Start of Supplied material

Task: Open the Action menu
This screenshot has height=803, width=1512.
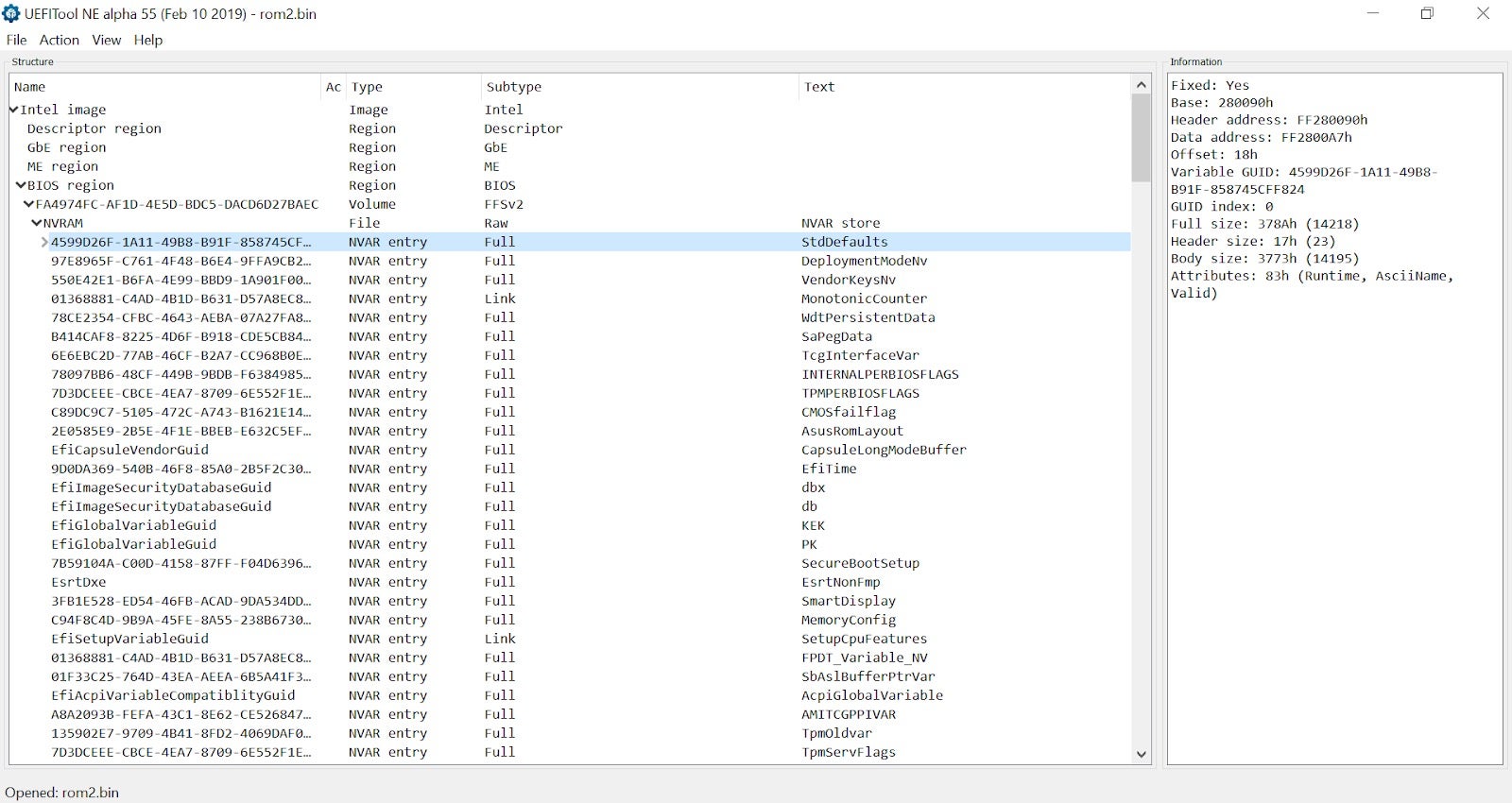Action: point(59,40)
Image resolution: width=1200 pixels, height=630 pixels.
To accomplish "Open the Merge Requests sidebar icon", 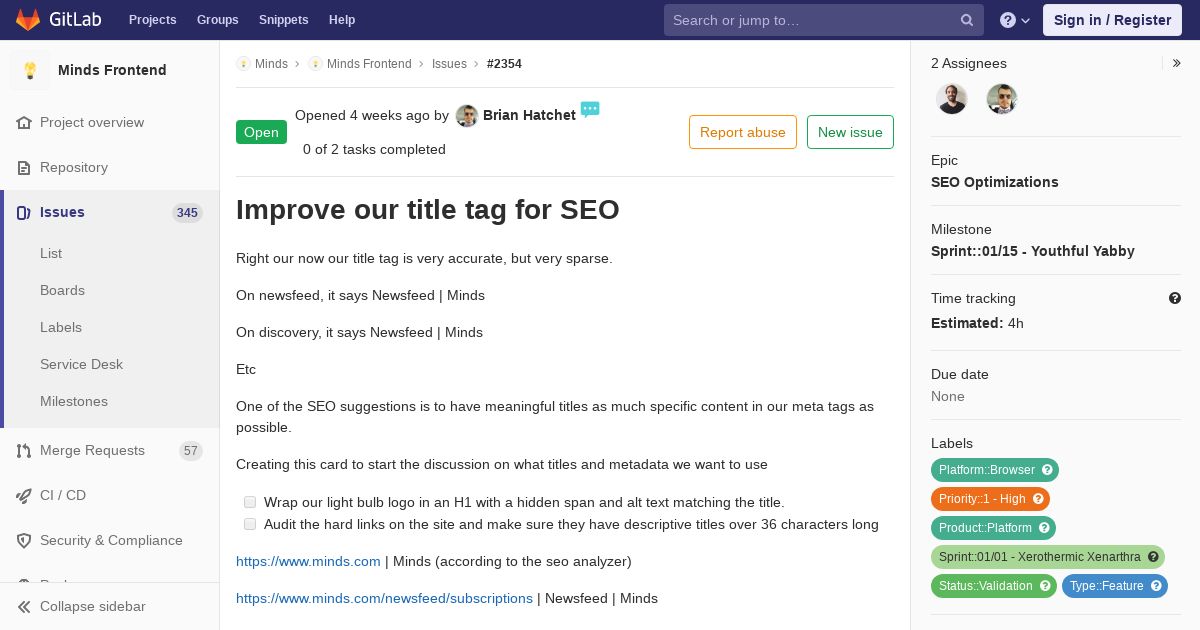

End of Supplied material

* _Given task_
Lay out every line of the records above as a numbered list, omitting blank lines and leaving the pictures out.

* _Result_
1. Task: Open the Action menu
2. This screenshot has height=803, width=1512.
3. Action: point(59,40)
4. Image resolution: width=1200 pixels, height=630 pixels.
5. To accomplish "Open the Merge Requests sidebar icon", 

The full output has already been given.